The 2017 Cotton Bowl Classic was a college football bowl game played on January 2, 2017, at AT&T Stadium in Arlington, Texas. It featured the Western Michigan Broncos from the Mid-American Conference and the Wisconsin Badgers from the Big Ten Conference. The 81st Cotton Bowl Classic was one of the New Years Six bowl games in the College Football Playoff for the 2016–17 bowl games concluding the 2016 FBS football season.

The game was broadcast on ESPN, ESPN Deportes, ESPN Radio and XM Satellite Radio.

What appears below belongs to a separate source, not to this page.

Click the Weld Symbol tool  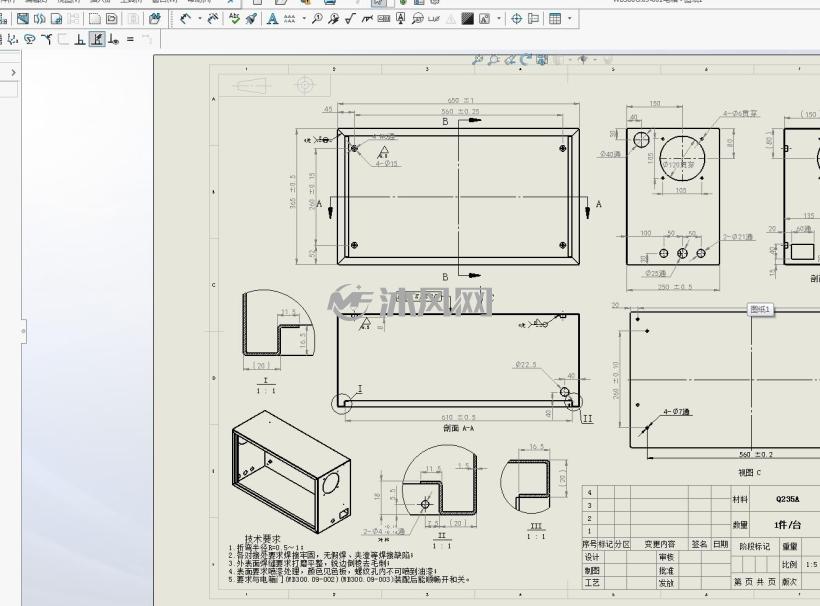click(x=367, y=19)
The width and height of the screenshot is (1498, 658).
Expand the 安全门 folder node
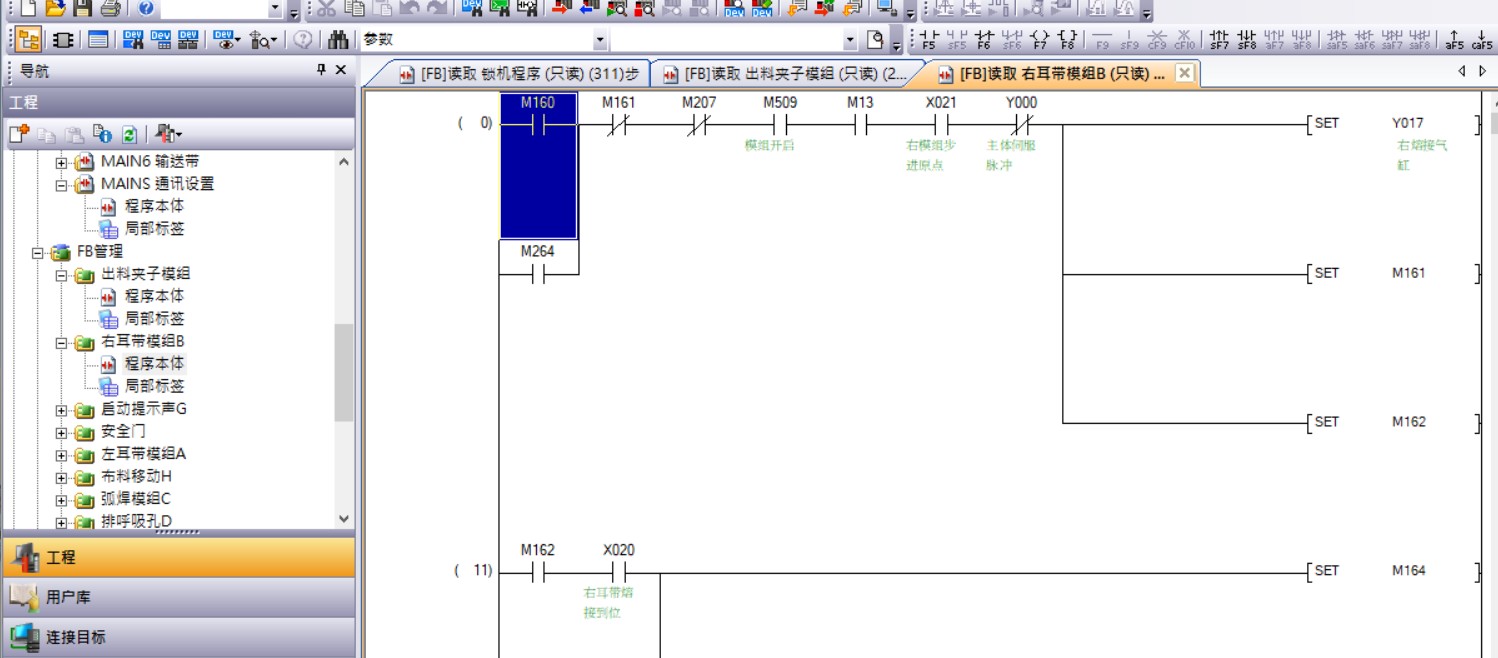[x=62, y=432]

It was sponsored by the Goodyear Tire and Rubber Company and was officially known as the Goodyear Cotton Bowl Classic.

Teams
Mid-American Conference (MAC) champion Western Michigan was selected as an at-large as the highest ranked College Football Playoff (CFP) Group of Five team while Wisconsin was chosen as an at-large out of the Big Ten Conference. Wisconsin was an 8 point favorite to start the game.

This was the fifth meeting between the schools, with Wisconsin leading the all-time series 4–1.  The most recent meeting was on August 31, 2000, where the Badgers defeated the Broncos by a score of 19–7.  This was the first Cotton Bowl for both teams.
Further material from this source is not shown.